Give the lines again exactly as they appear, beginning at the one with "Sanctuary of Amadia (82, 165)" and ending at the last line of the records.

Source data:
━━━━━━━━

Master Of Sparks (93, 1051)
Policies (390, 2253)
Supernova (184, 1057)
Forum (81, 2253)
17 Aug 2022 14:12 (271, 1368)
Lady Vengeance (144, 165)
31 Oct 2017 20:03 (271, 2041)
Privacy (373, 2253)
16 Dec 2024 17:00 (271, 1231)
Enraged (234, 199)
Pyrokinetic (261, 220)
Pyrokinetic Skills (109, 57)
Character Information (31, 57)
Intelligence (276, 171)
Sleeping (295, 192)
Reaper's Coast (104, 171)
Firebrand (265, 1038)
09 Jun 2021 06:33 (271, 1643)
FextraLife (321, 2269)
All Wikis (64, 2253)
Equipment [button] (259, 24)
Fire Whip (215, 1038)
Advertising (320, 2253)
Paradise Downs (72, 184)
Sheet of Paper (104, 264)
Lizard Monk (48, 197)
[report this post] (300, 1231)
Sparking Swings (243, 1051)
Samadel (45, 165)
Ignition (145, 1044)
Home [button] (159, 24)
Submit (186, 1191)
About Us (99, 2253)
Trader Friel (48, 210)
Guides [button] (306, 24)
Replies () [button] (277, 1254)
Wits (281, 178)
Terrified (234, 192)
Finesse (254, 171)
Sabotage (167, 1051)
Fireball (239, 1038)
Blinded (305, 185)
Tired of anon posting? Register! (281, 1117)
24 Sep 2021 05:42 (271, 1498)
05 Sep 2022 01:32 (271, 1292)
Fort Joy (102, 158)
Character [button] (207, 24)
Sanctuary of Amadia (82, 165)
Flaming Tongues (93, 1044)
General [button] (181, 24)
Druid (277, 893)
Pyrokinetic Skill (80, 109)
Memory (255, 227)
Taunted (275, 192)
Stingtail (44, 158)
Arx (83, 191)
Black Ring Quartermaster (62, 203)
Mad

━━━━━━━━

◆ Output for this task
Sanctuary of Amadia (82, 165)
Flaming Tongues (93, 1044)
General [button] (181, 24)
Druid (277, 893)
Pyrokinetic Skill (80, 109)
Memory (255, 227)
Taunted (275, 192)
Stingtail (44, 158)
Arx (83, 191)
Black Ring Quartermaster (62, 203)
Mad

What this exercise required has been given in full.